**Work order**
Both the line containing "Instruction: Open the environment" and the line containing "This screenshot has width=1568, height=508." belong to the span. Output exactly that span from the listing below, and nothing outside it.

**Source data**
==========

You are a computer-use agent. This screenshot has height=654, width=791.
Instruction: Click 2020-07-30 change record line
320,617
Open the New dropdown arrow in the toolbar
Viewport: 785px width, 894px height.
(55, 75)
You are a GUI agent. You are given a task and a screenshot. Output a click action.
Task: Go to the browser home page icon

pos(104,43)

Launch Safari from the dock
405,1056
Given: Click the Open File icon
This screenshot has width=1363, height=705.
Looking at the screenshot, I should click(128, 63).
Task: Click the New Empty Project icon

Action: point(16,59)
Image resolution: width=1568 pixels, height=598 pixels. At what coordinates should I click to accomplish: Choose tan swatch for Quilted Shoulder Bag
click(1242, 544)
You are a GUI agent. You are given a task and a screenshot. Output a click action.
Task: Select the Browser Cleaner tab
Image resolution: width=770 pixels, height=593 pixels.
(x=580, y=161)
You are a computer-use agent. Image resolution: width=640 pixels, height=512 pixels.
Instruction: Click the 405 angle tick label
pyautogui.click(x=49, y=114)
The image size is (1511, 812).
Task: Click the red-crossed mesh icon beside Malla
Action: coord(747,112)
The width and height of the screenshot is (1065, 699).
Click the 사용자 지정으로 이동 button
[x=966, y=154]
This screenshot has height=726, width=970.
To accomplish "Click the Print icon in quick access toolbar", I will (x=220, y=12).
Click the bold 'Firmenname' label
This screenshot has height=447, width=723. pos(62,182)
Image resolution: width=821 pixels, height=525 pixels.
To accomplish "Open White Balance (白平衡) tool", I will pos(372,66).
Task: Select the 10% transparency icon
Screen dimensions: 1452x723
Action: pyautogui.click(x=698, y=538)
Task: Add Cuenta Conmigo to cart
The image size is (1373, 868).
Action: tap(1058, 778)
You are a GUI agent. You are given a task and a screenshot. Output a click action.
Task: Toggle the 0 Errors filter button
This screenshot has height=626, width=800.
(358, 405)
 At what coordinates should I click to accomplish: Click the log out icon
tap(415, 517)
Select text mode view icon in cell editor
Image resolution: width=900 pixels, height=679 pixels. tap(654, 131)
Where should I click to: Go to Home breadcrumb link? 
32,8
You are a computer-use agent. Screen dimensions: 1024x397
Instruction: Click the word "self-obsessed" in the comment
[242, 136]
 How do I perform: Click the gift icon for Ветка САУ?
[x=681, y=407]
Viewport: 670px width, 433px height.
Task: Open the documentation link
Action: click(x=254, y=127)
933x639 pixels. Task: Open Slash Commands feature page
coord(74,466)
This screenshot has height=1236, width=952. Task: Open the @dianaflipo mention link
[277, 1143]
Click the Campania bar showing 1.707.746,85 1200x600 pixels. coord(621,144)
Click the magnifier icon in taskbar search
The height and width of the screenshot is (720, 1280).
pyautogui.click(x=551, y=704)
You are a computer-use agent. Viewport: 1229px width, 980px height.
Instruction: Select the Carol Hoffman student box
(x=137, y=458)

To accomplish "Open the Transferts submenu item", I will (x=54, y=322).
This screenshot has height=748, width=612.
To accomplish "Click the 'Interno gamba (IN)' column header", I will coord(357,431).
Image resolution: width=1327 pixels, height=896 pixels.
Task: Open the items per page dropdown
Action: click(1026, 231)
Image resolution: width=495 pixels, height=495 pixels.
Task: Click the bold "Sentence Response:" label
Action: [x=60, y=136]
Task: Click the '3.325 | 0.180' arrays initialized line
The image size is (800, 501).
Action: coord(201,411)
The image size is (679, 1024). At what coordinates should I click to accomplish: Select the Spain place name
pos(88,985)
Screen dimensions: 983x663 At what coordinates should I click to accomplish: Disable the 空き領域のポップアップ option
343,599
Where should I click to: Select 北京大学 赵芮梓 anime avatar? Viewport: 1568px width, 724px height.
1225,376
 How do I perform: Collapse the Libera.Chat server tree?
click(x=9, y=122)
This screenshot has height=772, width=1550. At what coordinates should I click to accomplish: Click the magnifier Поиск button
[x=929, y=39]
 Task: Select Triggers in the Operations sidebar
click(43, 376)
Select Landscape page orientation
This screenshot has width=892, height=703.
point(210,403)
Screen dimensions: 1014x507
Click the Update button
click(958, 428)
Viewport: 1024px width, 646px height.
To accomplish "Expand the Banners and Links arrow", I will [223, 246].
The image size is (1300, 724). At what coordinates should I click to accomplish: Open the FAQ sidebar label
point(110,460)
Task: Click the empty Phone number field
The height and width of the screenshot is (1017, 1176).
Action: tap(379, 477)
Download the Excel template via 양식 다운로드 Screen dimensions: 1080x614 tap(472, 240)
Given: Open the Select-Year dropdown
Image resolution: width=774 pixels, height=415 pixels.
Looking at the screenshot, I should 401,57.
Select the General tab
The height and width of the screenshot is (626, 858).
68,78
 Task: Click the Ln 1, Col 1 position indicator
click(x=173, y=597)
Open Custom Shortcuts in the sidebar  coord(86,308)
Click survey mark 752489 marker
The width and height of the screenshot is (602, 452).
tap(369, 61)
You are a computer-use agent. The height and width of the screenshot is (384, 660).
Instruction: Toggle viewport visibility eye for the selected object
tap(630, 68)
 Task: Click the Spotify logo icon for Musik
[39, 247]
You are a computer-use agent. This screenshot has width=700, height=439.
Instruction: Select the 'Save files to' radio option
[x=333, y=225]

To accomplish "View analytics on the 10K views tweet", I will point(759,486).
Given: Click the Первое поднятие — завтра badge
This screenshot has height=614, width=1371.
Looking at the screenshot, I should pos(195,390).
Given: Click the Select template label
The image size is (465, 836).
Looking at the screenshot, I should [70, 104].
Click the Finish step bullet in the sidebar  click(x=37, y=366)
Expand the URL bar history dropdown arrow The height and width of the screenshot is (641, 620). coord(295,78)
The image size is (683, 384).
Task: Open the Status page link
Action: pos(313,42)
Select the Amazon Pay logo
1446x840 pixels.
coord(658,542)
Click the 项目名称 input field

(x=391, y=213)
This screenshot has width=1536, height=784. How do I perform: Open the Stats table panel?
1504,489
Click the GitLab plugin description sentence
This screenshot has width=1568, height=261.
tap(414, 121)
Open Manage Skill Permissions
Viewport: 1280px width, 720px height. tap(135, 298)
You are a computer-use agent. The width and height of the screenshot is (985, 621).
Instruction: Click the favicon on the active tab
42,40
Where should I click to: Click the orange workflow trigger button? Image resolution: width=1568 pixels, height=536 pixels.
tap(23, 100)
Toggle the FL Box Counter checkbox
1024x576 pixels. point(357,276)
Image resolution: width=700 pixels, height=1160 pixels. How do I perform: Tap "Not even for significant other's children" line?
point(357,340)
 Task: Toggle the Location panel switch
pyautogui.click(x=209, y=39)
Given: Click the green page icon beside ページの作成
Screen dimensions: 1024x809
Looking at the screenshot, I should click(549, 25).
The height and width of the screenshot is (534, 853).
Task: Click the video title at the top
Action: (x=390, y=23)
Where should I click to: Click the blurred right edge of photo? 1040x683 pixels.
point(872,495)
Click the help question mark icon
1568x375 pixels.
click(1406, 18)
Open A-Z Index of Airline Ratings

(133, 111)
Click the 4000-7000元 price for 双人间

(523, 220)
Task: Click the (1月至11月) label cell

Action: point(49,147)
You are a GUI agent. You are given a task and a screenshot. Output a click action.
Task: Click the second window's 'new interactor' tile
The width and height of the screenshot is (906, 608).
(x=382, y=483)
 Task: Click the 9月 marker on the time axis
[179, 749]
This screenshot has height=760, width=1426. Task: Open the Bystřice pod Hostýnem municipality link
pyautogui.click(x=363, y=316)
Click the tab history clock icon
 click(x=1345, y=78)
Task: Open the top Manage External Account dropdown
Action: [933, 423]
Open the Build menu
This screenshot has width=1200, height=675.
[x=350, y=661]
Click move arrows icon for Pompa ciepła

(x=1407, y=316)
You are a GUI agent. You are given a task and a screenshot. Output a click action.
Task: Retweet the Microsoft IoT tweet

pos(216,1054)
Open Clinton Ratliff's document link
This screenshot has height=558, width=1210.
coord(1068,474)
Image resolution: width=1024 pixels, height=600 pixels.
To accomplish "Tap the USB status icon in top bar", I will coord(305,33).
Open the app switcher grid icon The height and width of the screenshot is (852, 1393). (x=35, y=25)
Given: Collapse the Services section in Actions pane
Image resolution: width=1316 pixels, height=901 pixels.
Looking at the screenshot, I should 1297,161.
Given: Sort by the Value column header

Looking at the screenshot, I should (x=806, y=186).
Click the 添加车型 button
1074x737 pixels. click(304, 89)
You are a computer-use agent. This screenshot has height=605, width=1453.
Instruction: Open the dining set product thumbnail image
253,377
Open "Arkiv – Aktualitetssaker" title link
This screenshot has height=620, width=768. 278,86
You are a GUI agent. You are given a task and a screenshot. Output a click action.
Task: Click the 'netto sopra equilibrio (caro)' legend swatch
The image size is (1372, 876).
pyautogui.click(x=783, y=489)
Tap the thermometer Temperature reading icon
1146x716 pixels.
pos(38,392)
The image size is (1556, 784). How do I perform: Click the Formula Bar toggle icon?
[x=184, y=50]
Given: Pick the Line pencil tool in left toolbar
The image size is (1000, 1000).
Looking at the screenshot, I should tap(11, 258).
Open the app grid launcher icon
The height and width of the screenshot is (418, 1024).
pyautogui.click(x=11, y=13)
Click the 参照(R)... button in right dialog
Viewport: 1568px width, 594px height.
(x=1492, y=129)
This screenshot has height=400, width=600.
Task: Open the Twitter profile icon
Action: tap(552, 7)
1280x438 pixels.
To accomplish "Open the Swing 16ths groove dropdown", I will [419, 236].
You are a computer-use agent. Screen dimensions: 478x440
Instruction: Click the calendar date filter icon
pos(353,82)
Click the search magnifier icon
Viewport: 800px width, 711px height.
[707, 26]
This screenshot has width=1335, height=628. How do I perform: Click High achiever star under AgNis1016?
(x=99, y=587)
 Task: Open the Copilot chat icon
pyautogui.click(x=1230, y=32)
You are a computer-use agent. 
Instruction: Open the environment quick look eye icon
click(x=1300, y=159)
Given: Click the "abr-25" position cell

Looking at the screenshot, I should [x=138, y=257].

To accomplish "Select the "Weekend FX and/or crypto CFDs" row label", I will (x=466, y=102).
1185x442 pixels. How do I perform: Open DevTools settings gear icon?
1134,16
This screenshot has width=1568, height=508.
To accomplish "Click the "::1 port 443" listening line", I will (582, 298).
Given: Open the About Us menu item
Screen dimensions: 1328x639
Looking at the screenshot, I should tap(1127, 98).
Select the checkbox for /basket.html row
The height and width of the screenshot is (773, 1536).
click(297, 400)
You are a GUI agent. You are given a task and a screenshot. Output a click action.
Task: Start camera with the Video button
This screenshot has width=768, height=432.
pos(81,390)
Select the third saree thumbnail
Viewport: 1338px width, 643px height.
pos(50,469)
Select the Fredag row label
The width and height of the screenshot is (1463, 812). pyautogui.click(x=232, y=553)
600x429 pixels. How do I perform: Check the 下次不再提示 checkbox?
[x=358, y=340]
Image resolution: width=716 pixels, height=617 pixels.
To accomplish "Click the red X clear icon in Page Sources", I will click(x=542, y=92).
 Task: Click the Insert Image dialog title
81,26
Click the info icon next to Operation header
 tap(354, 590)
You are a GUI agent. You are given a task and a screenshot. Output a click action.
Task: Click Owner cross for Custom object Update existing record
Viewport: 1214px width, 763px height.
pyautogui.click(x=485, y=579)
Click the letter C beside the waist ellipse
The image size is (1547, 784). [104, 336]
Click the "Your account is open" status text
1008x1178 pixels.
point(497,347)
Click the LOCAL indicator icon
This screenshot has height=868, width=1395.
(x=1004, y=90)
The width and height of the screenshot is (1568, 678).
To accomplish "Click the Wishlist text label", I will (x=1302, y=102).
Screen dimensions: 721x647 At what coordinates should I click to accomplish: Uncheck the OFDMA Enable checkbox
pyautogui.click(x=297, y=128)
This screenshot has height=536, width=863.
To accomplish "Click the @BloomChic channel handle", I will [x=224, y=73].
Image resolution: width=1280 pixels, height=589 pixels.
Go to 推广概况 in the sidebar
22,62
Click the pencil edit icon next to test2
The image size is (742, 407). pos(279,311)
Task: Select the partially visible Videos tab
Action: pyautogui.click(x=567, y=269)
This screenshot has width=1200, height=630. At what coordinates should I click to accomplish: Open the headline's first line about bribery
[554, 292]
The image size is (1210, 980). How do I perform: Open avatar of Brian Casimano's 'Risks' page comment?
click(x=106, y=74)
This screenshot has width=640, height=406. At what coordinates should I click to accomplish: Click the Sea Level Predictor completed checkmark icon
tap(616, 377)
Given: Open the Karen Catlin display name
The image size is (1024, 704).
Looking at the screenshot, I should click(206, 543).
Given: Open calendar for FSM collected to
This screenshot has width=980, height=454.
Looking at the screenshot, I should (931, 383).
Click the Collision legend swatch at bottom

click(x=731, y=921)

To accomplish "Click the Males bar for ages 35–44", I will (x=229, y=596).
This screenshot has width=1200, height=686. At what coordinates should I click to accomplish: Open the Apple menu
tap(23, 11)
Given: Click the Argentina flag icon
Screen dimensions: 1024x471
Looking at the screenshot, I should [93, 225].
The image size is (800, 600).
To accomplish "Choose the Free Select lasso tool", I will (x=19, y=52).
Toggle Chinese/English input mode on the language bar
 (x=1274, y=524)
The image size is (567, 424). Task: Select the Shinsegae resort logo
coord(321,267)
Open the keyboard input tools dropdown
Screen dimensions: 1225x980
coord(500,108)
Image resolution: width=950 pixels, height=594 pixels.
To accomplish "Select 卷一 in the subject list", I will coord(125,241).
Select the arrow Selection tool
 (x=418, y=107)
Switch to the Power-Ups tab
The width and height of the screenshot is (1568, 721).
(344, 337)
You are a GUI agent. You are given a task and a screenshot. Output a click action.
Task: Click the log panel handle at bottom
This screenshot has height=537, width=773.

==========

**Solved problem**
Instruction: Open the environment quick look eye icon
click(x=1300, y=159)
Given: Click the "abr-25" position cell

Looking at the screenshot, I should [x=138, y=257].

To accomplish "Select the "Weekend FX and/or crypto CFDs" row label", I will (x=466, y=102).
1185x442 pixels. How do I perform: Open DevTools settings gear icon?
1134,16
This screenshot has width=1568, height=508.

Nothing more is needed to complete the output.